MANILA, Philippines – Filipino sailors aboard foreign merchant ships sent home via bank wire a record $4.34 billion in remittances in 2011, the Trade Union Congress of the Philippines (TUCP) announced in a statement Sunday.
According to the TUCP, the sailors’ remittances rose 14% from the $3.806 billion remitted in 2010.
The top 10 sources of remittances from Filipino sailors in 2011 were: the United States ($2.437 billion); Norway ($294.076 million); the United Kingdom ($285.754 million); Japan ($268.414 million); Germany ($211.916 million); Greece ($192.527 million); Singapore ($175.312 million); Hong Kong ($72.341 million); Cyprus ($53.294 million); and the Netherlands ($44.889 million).
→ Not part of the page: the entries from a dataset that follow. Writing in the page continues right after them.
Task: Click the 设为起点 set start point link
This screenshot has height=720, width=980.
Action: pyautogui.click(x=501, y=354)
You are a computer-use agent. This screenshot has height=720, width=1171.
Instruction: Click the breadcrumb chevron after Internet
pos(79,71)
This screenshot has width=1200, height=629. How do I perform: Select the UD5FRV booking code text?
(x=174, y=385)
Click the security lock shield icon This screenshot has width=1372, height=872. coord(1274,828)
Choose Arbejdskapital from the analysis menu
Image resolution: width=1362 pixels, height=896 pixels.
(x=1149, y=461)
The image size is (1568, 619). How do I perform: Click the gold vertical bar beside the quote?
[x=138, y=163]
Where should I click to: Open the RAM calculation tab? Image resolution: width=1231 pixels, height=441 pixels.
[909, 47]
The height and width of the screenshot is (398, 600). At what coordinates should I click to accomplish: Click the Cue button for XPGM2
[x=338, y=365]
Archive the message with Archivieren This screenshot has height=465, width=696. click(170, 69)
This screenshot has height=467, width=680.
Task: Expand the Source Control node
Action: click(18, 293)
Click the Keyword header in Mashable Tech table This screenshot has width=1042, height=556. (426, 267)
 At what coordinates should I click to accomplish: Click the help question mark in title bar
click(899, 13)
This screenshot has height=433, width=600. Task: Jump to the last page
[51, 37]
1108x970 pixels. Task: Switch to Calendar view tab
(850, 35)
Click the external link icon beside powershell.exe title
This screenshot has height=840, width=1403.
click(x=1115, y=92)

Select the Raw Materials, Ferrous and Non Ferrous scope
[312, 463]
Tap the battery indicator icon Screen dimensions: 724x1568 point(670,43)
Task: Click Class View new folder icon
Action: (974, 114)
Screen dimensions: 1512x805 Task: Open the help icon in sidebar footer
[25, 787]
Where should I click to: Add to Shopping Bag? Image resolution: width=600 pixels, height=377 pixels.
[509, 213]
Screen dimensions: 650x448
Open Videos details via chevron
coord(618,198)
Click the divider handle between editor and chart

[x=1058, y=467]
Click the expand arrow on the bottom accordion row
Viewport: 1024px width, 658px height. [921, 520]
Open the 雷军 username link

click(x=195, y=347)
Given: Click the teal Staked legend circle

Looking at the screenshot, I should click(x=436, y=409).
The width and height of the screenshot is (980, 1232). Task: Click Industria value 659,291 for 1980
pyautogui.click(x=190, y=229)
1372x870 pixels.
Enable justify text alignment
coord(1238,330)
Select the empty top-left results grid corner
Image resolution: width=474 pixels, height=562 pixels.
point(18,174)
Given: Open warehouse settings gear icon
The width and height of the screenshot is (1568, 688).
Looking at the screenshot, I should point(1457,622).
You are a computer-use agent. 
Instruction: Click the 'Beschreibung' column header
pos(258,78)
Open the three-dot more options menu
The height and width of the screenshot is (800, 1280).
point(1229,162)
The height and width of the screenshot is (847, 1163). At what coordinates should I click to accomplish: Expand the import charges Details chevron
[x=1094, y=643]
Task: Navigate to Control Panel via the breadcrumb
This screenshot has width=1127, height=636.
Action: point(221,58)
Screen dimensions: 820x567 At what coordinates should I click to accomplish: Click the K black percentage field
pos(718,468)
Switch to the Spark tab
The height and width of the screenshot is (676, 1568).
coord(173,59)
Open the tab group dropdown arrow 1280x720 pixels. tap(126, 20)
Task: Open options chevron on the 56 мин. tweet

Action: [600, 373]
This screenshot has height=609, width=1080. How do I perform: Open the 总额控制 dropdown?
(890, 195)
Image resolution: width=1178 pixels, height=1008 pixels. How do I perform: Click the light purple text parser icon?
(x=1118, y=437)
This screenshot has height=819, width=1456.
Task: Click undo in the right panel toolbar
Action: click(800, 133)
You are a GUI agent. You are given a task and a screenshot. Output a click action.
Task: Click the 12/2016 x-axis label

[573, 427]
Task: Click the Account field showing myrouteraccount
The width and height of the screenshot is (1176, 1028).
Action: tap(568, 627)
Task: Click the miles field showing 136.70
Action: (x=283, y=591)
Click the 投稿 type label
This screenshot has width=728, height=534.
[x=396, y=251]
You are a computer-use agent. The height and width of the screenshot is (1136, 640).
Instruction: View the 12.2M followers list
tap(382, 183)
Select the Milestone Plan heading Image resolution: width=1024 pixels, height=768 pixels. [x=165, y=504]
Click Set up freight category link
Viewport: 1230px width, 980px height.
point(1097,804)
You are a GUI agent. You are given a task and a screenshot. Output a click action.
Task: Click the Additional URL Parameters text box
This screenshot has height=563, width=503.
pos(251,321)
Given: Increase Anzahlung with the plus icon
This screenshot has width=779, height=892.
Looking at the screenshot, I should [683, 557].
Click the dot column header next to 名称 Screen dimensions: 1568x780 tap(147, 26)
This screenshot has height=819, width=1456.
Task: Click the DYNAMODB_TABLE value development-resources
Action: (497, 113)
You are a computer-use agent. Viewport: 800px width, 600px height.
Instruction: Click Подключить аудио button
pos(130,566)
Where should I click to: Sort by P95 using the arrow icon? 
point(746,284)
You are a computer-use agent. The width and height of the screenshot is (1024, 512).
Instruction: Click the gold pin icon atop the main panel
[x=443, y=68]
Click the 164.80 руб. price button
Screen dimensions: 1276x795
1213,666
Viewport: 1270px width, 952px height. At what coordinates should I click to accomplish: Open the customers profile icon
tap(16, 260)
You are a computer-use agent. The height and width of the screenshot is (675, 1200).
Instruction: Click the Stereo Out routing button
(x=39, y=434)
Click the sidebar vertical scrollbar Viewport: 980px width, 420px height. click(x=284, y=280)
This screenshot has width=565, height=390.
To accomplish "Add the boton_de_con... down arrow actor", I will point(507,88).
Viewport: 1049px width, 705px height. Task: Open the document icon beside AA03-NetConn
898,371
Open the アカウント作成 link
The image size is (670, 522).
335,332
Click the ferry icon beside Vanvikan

The remittances from Filipino sailors advanced nearly three times faster compared to cash inflows from land-based overseas Filipino workers (OFWs) in 2011, according TUCP president and former Senator Ernesto Herrera.
“The remittance growth was due to increased deployment, coupled with the dollar’s decline,” Herrera said.
With the depreciation of the United States currency, every dollar sent home by Filipino sailors produced fewer pesos.
“Sailors had to send more dollars to their families here just to provide them the same amount of pesos they were receiving the prior year for living expenses,” Herrera explained.
The Philippines has been the world’s chief supplier of sailors since 1987, and some 375,000 Filipinos make up one-fourth of the estimated 1.5 million merchant mariners worldwide.
The $534-million jump in remittances from sailors accounted for 40% of the cumulative increase in cash transfers from all Filipino workers abroad, based both on land and sea, last year.
According to the Bangko Sentral ng Pilipinas, remittances from all OFWs hit $20.116 billion in 2011, up from the $18.762 billion they sent home in 2010.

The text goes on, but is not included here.